I think anyone reading this exchange will see i have been trying to be as polite as possible with you but you constantly have a fairly rough tone, borderline insulting. I really don't care. Maybe you don't notice it yourself, but from the getgo you've been trying to lead me like a herding dog. I'm not here to to argue, I'm here to get an answer to my question. Yes, maybe I can figure it out by months of googling, but then why would anyone ask someone knowledgeable about anything?
You seem to have some issue with my lack of programming knowledge. However, I made that clear very early, that I don't really know a lot about programming.
What you are doing is like if a cab driver would beat up a passenger who says they don't know how to drive, or keep referring them to a book that teaches you how to drive, when the person states they got a cab because they don't know how to drive.
If you can't specifically answer the question I asked in the 1st post, stop trying to teavh me philosophical lessons. If anyone else wants to help or not, leavd it to them. If you can't see how your remarks are insulting, then it's not for me to tell you what's insulting or not, then maybe you should read about how to address other people without coming off as rude.
What is more important to you, critiquing my instructional style, or fixing your problem? I put a concerted effort into helping you. This is what I get?
And I told you I'm here because an excessive delay in bluetooth is neither explained in the scope nor is it acceptable. For the hundredth time, I can't use a datastream to check for serial symbols when the data stream never gets there on time.

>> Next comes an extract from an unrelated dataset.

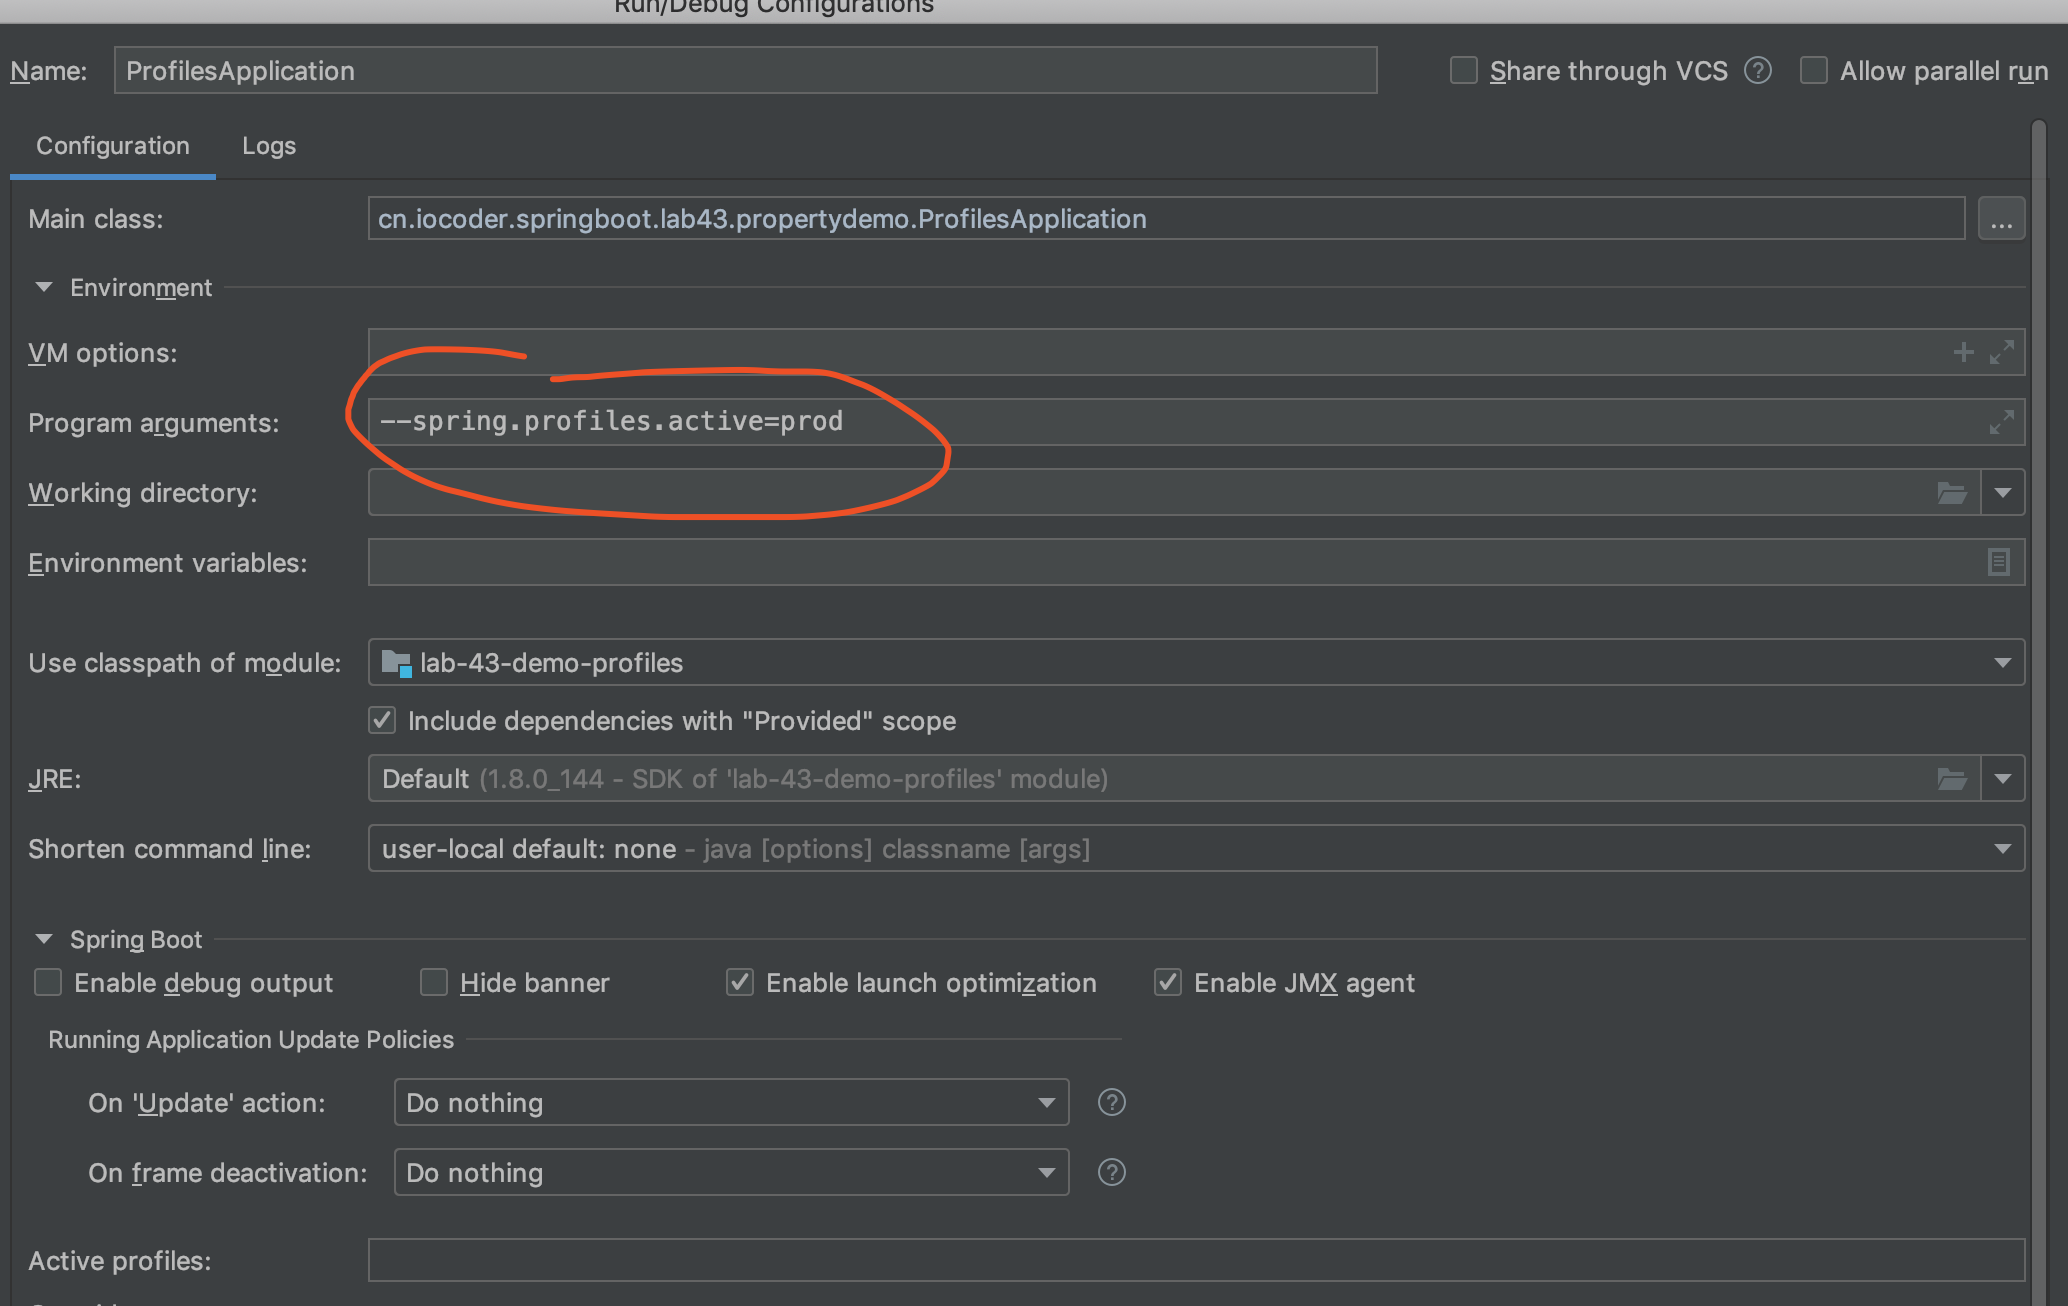Browse folder icon for JRE

pos(1951,778)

By the way, the asynchronous transmission is only used to check for start byte and end byte in this protocol, according to the manufacturer, they do use timing to define the repeating transmission frames. That's why it repeats every 9 ms for digital and every 14 ms for analog pieces of equipment. Otherwise it would just send in a long, continuous stream with no delays. That is, however, not the scope of my question. My question is, imagine you are sending whatever serial over bluetooth, why is 1 byte taking 4 ms, or 25 bytes taking 30 ms to send? If you can't answer that, maybe someone can. If there's no answer, then there's a reason for the slow throughput. Until someone has told me why, then I can't just not worry about it, or until I find a solution if there is one.